Required action:
Transcribe the line holding "This screenshot has height=1456, width=819." together with every line after it, through the end of the records, exactly and with no pictures.

[Collected data entries]
++++++++

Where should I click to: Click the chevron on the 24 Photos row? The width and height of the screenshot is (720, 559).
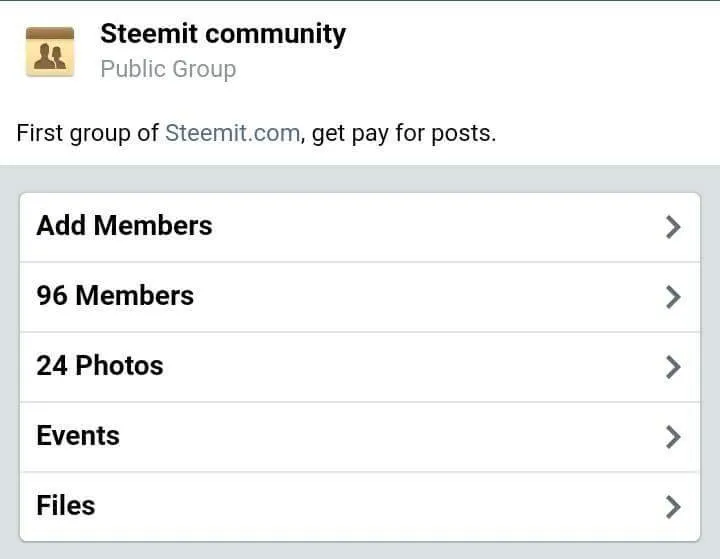673,367

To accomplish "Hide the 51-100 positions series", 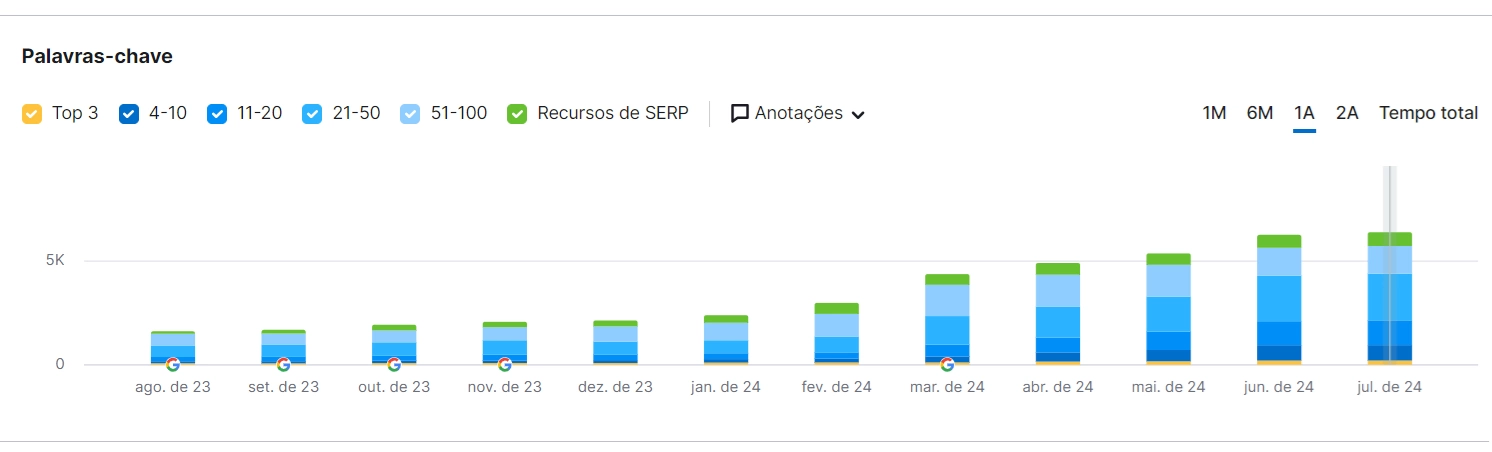I will pos(410,114).
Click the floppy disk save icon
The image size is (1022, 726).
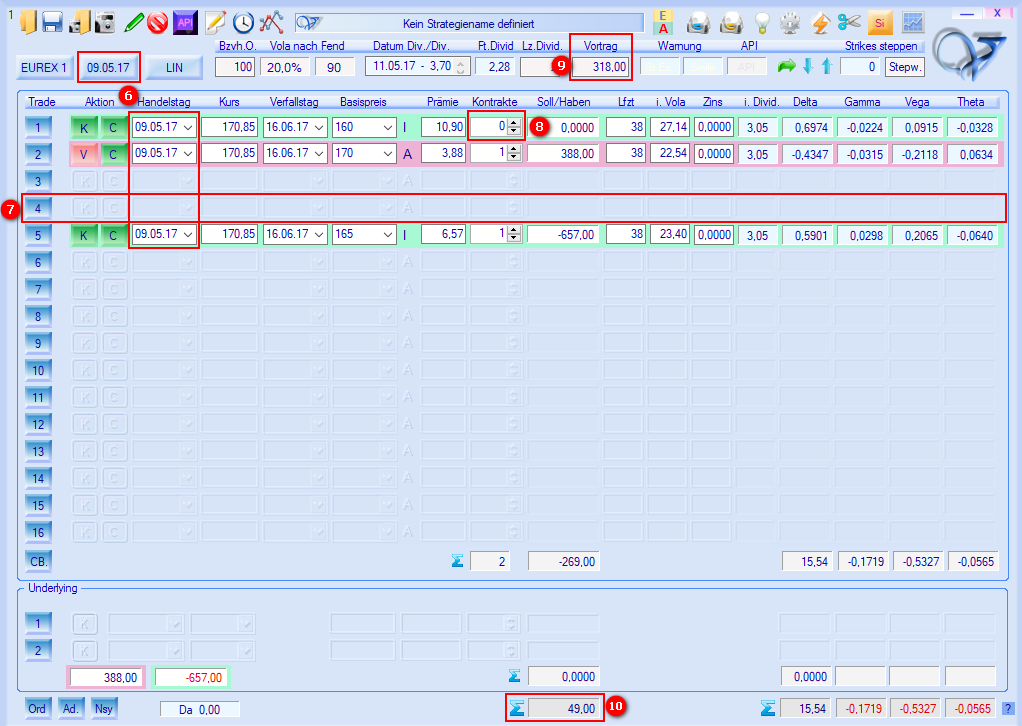click(x=52, y=21)
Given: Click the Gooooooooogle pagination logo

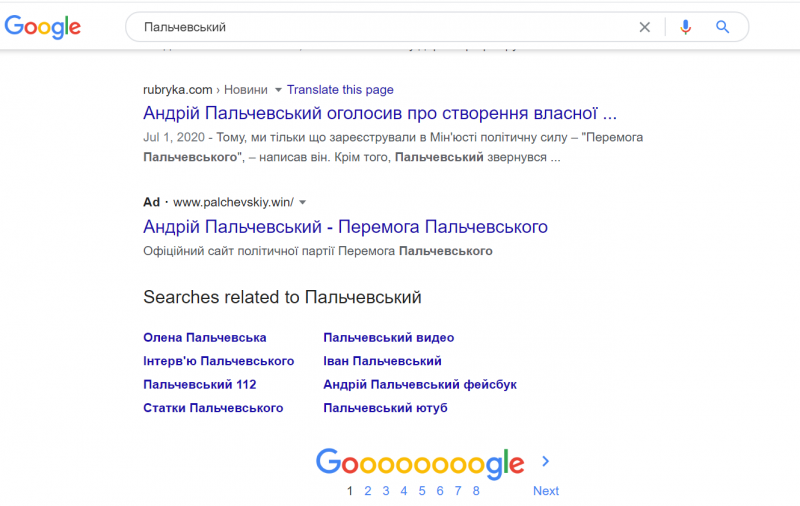Looking at the screenshot, I should point(419,463).
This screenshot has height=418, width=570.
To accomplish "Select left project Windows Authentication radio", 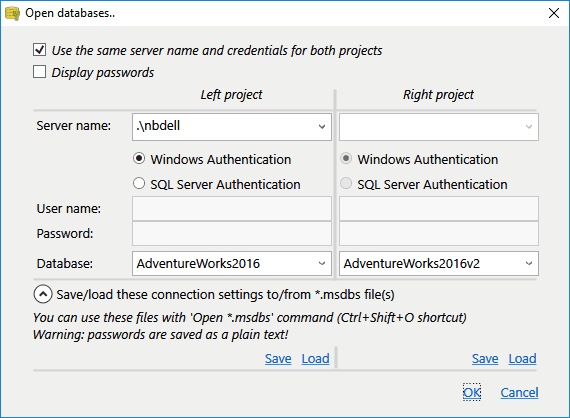I will 139,158.
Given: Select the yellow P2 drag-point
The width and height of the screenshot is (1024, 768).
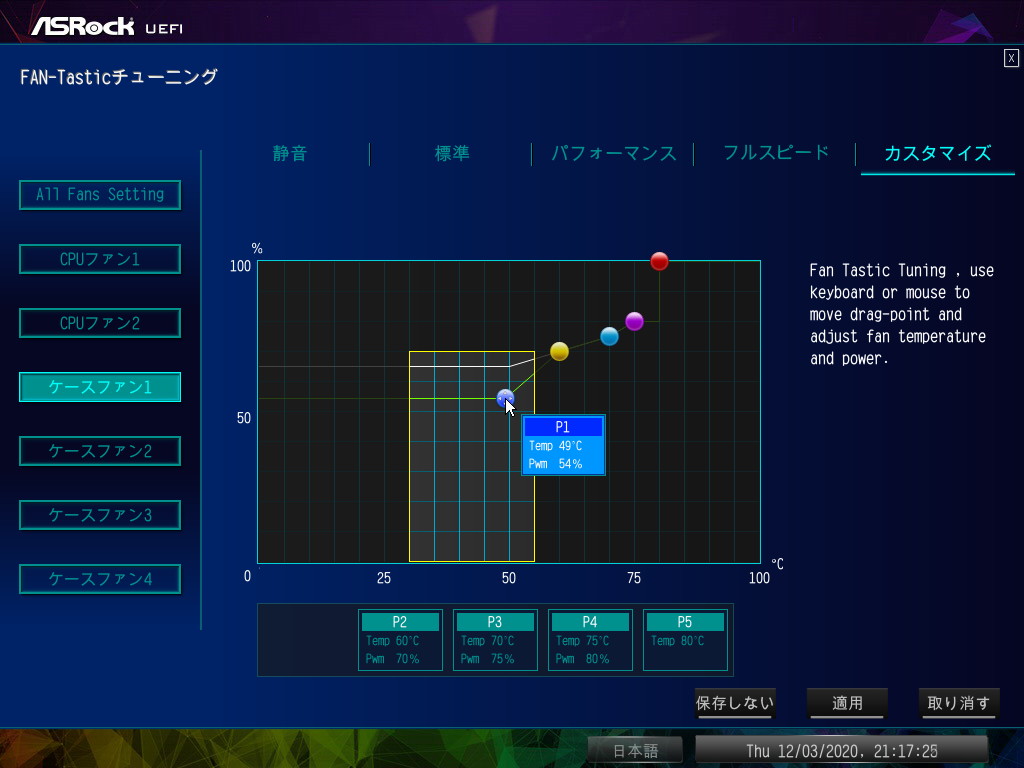Looking at the screenshot, I should point(559,351).
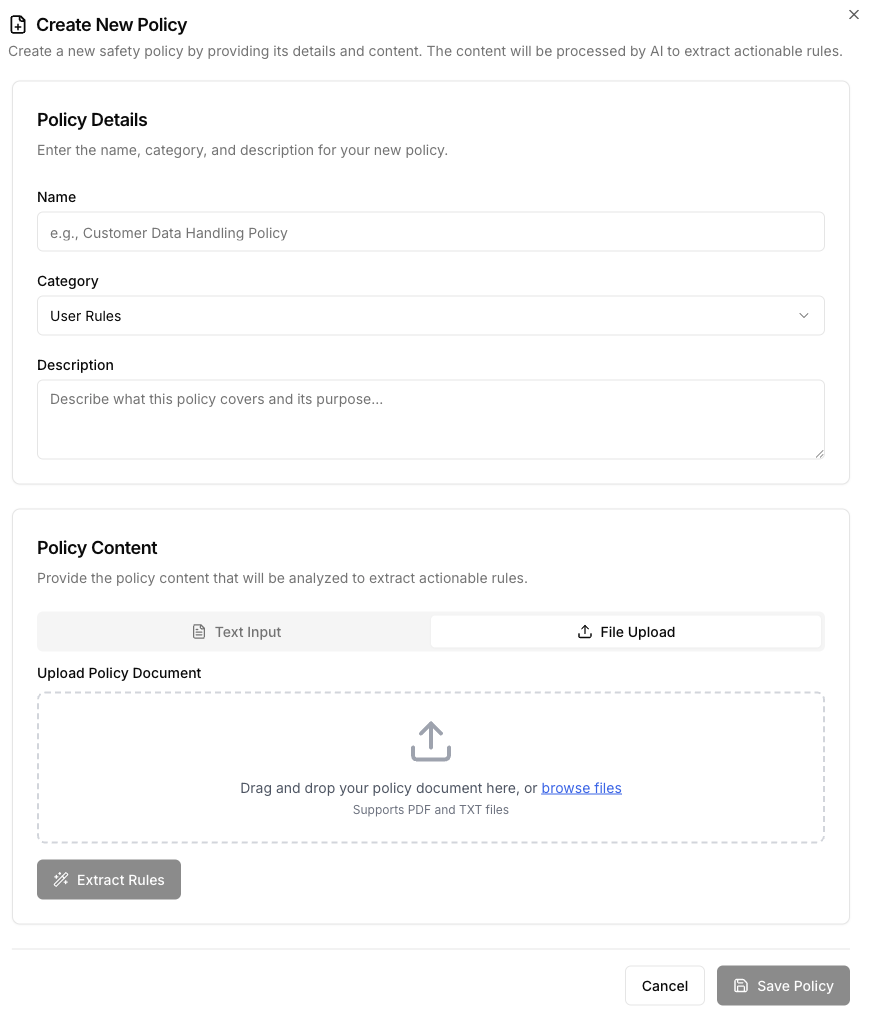Click inside the Description textarea

(x=430, y=417)
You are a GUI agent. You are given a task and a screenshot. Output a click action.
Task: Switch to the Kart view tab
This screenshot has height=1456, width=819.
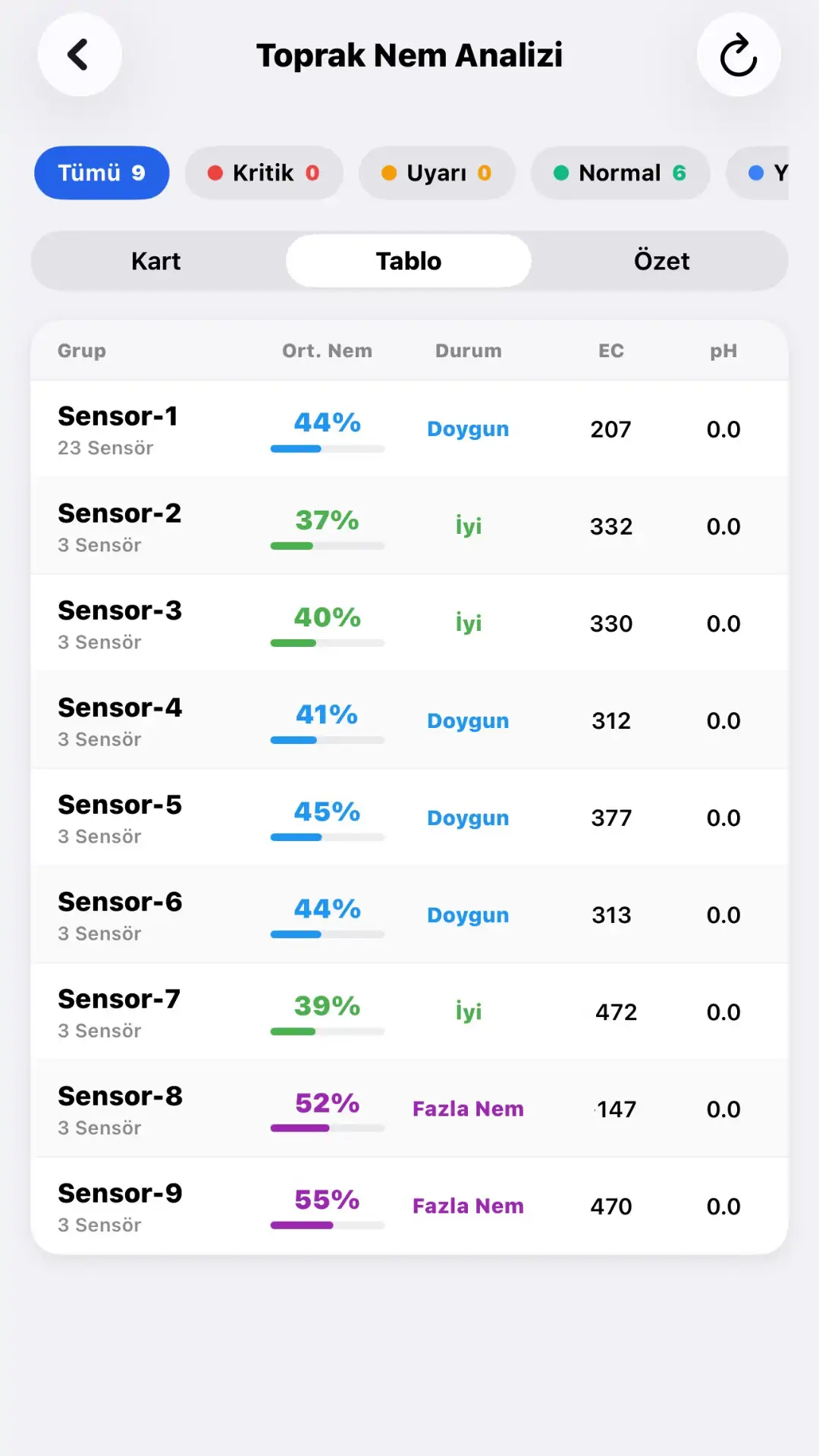coord(156,261)
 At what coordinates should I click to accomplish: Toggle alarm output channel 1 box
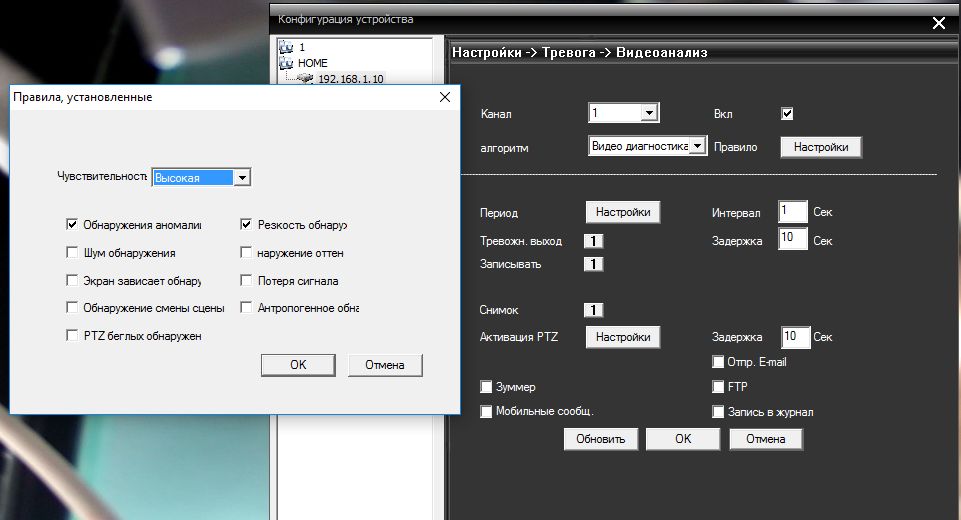tap(593, 241)
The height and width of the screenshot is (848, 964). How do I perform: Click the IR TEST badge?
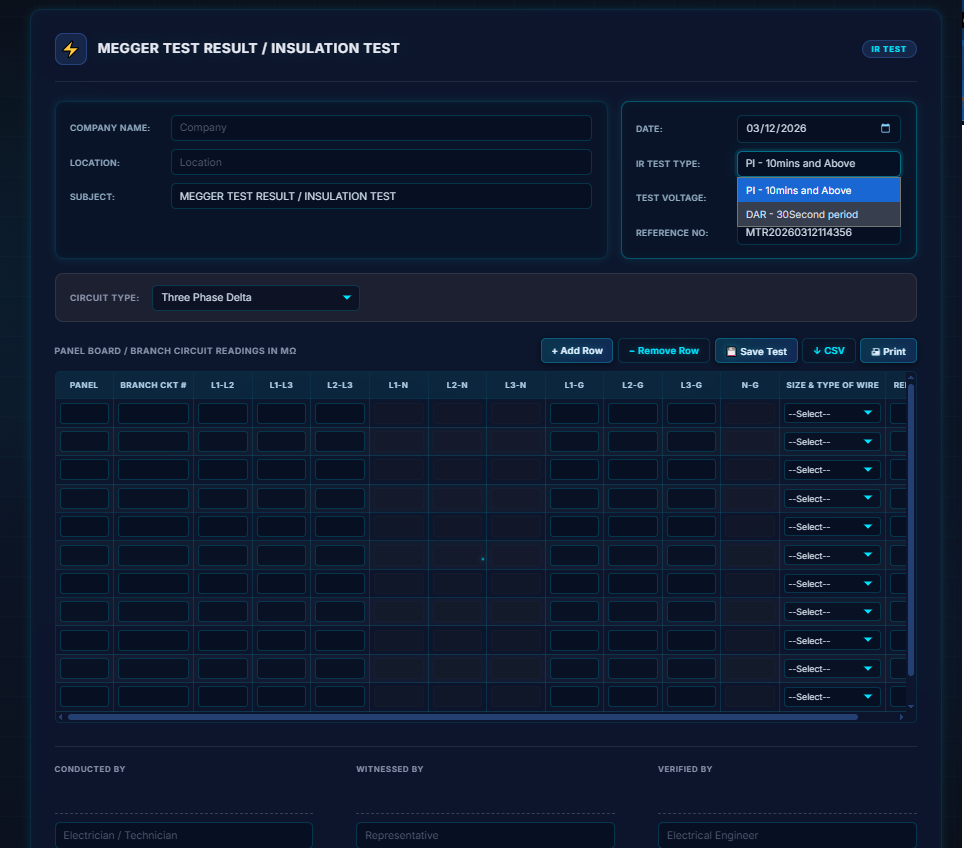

++++++++

Response to the exercise:
This screenshot has height=1456, width=819.
coord(156,261)
 At what coordinates should I click to accomplish: Toggle alarm output channel 1 box
tap(593, 241)
The height and width of the screenshot is (848, 964). How do I perform: Click the IR TEST badge?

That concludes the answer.